* **Available records**:
== == ==

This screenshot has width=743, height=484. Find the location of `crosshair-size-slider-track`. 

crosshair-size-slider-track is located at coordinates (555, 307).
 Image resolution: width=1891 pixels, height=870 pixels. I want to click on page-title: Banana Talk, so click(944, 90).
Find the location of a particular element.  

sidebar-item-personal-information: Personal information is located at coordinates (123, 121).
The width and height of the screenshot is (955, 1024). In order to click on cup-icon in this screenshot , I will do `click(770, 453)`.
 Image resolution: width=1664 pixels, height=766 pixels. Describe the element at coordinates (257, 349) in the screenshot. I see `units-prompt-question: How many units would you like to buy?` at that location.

== == ==

* **Exercise instructions**:
From the data above, copy each line containing the string "Find".

* **Result of this exercise**:
This screenshot has width=743, height=484. Find the location of `crosshair-size-slider-track`. 
Find the location of a particular element.  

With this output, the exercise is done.